UNICEFのミーティング後、ムトゥールへ向けて出発し、夜7時過ぎに到着しました。夜、ムトゥールの近くの軍のキャンプのトラックに手榴弾が投げられ、兵士およびオフィサーの計10人ほどが負傷する事件が起こりました。

7月14日(木)

昨晩軍のトラックに手榴弾が投げられたというキャンプ周辺の村々とその他の地域を巡回しました。人々に、どんな様子か、状況をどう見ているか、緊急時にはどこへ逃げるか、などを訊いて回りました。どうやら全般的に、人々は小さなスケールの戦争が始まるだろうと、とても不安になっているようです。かと言って、隠れる場所は、ジャングル(と言っても、熱帯雨林のようなジャングルではなく、人が住んでいない木立の地域という感じです)か、あるいは家に留まるという選択しかないようです。

7月15日(金)

午前の様子では、ムトゥール周辺では大きな出来事は起こっていないようです。トリンコでは、やはり手榴弾・銃撃事件が起きたようです。きょうはもしかしたら、ヴァルチェナイからひとりが応援に来るかもしれません。また昨晩亡くなった通訳の方のお葬式(彼はクリスチャン)があります。
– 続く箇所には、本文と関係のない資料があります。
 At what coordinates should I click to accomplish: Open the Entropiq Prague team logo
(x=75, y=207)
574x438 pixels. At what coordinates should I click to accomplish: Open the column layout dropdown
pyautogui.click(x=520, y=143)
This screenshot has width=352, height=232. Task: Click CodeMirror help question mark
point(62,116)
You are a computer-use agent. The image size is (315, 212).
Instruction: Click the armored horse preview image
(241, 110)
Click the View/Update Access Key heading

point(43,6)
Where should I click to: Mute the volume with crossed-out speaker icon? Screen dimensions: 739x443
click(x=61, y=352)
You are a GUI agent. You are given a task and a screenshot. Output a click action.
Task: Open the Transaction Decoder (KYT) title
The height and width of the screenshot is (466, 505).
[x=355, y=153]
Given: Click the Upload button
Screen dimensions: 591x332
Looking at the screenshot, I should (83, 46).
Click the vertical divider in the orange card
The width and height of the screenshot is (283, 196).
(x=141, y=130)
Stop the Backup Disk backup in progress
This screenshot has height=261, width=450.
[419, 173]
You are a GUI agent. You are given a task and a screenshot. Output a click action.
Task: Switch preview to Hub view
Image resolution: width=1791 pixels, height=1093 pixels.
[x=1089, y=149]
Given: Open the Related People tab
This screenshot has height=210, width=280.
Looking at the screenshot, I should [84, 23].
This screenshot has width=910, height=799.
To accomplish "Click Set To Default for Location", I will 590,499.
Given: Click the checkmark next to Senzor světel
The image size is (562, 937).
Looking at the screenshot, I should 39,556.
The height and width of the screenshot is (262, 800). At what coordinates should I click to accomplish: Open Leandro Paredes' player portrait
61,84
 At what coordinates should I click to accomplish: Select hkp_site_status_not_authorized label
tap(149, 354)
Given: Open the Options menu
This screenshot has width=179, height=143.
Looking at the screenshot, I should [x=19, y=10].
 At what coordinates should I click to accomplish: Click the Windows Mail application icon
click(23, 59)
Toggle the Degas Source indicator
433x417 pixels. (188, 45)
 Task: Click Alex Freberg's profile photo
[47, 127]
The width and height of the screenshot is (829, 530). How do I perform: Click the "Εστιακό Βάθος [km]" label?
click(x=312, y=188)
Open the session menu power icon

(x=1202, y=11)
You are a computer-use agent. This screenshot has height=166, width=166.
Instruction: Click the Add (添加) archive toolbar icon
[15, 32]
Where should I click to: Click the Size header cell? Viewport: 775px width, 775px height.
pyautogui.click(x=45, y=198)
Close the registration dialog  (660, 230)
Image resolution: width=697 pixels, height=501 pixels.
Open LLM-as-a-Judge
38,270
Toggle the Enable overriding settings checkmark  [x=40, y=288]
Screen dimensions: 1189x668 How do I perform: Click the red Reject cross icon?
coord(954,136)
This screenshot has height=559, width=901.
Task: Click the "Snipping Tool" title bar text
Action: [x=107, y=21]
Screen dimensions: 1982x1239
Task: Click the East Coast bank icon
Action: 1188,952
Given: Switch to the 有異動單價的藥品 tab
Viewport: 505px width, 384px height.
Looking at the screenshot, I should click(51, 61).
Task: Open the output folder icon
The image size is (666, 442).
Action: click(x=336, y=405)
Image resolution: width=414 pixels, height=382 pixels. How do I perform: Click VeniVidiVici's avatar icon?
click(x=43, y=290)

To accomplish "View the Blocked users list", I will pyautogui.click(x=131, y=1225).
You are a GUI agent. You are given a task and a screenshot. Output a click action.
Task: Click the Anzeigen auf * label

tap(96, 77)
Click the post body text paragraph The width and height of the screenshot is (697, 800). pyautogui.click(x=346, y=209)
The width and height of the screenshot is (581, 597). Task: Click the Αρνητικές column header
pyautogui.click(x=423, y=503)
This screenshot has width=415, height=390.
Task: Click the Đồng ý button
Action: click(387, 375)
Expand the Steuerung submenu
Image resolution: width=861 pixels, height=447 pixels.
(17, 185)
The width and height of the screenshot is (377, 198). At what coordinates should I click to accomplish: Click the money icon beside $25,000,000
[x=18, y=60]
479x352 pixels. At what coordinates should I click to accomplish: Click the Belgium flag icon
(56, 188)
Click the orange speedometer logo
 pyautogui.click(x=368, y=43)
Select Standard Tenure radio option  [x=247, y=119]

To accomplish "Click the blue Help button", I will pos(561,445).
わたしも、チーム・メイトも、昨晩はほとんど眠れませんでした。62歳だった彼は、とてもnonviolentなやさしい方でした。ポルトガル系なので、タミル語・シンハラ語・英語・ポルトガル語を話せました。これまでの内戦で4人の息子さんを亡くし(理由はいろいろ)、戦争のむごさを語っていました。
とても残念です。

それからひとつ、バック・グラウンドとして付け加えます。LTTEが、政府領域でのLTTE兵士の移動の安全確保に、政府がもっと責任を持つべきだと主張しています。6月にバティカロア・ポロンナルワ方面で、LTTE兵士の乗ったバスが地雷を踏む事件があったのです。14日以内に何かきちんとした対策・政策をとるよう、いわゆる最後通告のようなものを出したのが、確か6月30日でした。つまり昨日7月14日がdead lineで、政府からの回答待ちだったわけです。それで、政府が何もしない場合は、トリンコ/ムトゥール近辺でも、大変なことになるだろう、というのが、大方の意見でした。14日の夜から、24時間・48時間くらいが、critical timeだということです。

昼間はまだ視界がクリアなので、なにかあれば対応することも可能かもしれません。でも夜は…?水曜の夜トリンコからムトゥールに戻る道すがら、暗い道に配置された兵士を見ました。トリンコの町とは違って、ほんのところどころにふたり程度で配置さている彼ら。街灯もなにもなく、まわりは木立か、野原か、田畑。どこからだれが襲ってくるかもわからない彼らの恐怖を想像しました。彼ら自身が銃を持っているからこそ、なお怖いのです。素手の一般人なら、そんなところに夜間たたずむ必要も、また襲われる危険性も、ほぼないのです。(銃撃戦でも始まらない限り。)

昨晩は、SLに来て初めて、昼間の服のまま、めがねをかけたまま、ベッドに横になりました。パスポート・貴重品ほか少しの着替えや日用品をデイパックに詰めて、いつなにがあっても飛び出せるように用意しました。もちろんそこまで心配する必要もないかと思いましたが、なにかあってからでは遅いので、またわたしがぐずぐずしてほかの人たちに迷惑がかかるのもいけないので、念には念を入れたわけです。

1ヵ月半くらいぶりに降り始めた雨の音と、遠くで光る雷と地響きのような音(雷鳴)が、まるでどこかで銃撃戦が起こっているのではないかと思えるような、一夜でした。わたし自身のことが不安というよりは、この国、そして人々に起こることが心配なのです。ジョセフ(通訳)のこともありましたので、疲れているのに寝付かれませんでした。でも、わたしは大丈夫です。決して無理はしませんし、できることとできないことの判断は、きちんとできますので、どうぞご安心ください。
明日の朝が、そしてその次の朝が、平穏に訪れますように。